IV. Murat’ın içki, tütün yasak ve fermanları Kadızadelerden Mehmet Efendinin telkinleri ile uygulamaya konmuştur. Padişah Avcı Mehmet zamanında Kadızadelerin etkisi daha çok arttı. Kadızadeliler devleti islamileştirip şeriatı her yere hakim kılmak uğruna Anadolu’da pek çok tekke şeyhini katlettirdi. Mevlevihanelerde sema edilmesi, hatta mezar ziyaretleri bile yasaklandı. Çıkarlarına ters düşen şeyhülislam, vezir vb. devlet büyüklerine yıpratıcı dedikodu, isyan girişimi, kötü işler yapan bu güruhu devlet Köprülüler zamanına doğru zorlukla önleyebildi. Nesiminin asılması, Sivas’ta Pir Sultan Abdal’ın asılması da bu zihniyetin uzantısıdır.

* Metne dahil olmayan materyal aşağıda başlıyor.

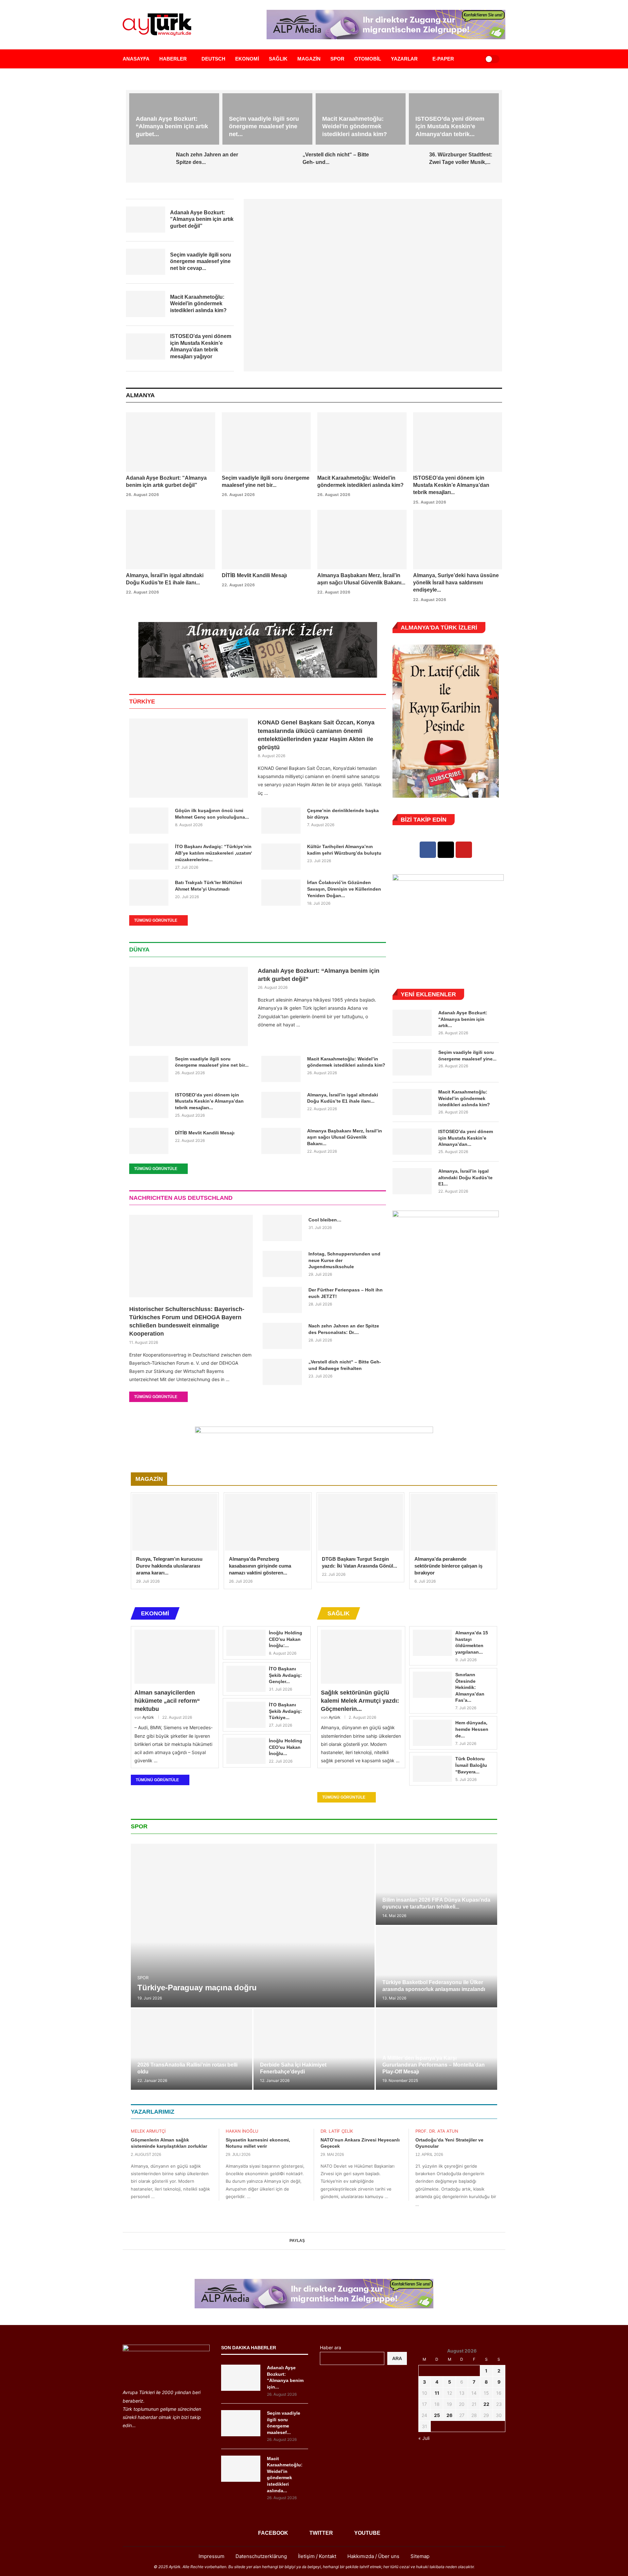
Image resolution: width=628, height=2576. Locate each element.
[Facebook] (428, 850)
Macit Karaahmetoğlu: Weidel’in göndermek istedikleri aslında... (285, 2474)
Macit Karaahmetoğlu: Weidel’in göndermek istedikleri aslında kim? (354, 126)
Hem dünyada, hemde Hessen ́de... (471, 1729)
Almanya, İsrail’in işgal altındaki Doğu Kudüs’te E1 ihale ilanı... (342, 1098)
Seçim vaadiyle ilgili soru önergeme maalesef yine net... (264, 126)
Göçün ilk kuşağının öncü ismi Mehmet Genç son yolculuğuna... (212, 814)
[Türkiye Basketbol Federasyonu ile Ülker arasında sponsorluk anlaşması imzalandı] (436, 1966)
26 (449, 2415)
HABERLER (173, 59)
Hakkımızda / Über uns (373, 2556)
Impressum (211, 2556)
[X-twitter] (446, 850)
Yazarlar (404, 59)
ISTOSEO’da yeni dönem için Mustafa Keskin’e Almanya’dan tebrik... (449, 126)
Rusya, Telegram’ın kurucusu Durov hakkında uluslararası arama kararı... (169, 1565)
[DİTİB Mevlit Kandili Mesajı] (266, 539)
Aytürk (148, 1717)
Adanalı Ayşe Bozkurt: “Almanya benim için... (285, 2377)
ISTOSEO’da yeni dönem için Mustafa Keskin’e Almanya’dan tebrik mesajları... (451, 485)
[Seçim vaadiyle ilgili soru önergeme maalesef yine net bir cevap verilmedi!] (266, 442)
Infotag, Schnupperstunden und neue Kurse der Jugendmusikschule (344, 1260)
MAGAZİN (309, 59)
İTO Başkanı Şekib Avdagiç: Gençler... (285, 1675)
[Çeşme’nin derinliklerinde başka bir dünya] (281, 821)
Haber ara (330, 2347)
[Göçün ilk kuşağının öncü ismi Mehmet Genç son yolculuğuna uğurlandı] (148, 821)
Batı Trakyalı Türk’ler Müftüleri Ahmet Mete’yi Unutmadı (208, 886)
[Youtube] (464, 850)
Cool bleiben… (324, 1219)
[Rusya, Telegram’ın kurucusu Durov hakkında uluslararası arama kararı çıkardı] (175, 1522)
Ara (397, 2358)
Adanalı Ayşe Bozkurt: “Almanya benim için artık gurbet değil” (318, 975)
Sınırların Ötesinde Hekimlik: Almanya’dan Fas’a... (469, 1687)
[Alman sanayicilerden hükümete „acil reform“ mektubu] (174, 1657)
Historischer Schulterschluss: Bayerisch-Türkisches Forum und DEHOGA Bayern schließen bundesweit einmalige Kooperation (186, 1321)
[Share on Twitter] (314, 2241)
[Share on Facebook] (308, 2241)
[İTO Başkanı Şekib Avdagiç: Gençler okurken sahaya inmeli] (246, 1679)
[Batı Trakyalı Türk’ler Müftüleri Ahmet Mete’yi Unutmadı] (148, 892)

İstanbul’u uzun süre çalkantıdan çalkantıya sürükleyen Kadızadeleri nihayet Avcı Mehmet döneminde Sadrazam Köprülü Mehmet Paşa önde gelen liderleriyle toplayıp Kıbrıs’a sürerek ancak yatıştırabildi. Saltanatları 1683 Viyana bozgununa kadar devam etti. Kadızadelere bu sıkı tedbirlerin hiç de işe yaramadığının farkına varan padişah, Kadızadelerin liderlerini imparatorluğun dört bir yanına sürgüne gönderdi; ama fikirleri uzun süre, yıkılmaya başlamış Osmanlıda devam etti.
1630 yılında İstanbul halkının bir kısmı zevk sefaya dalmış, yoksullar ve Anadolu Türk Halkı, gerek eşkiya, gerek kıtlık ve yoksulluk nedeni ile inim inim inlerken, Kadızedelilerden biri de nihayet tehlikeyi görmüş olmalı ki, padişaha gönderdiği uzun şiirine şöyle başlamış:
“Hab-ı gafletten uyan ey ali Osman bilmiş ol,
Aç gözün, elden gider, taht-ı Süleyman bilmiş ol”.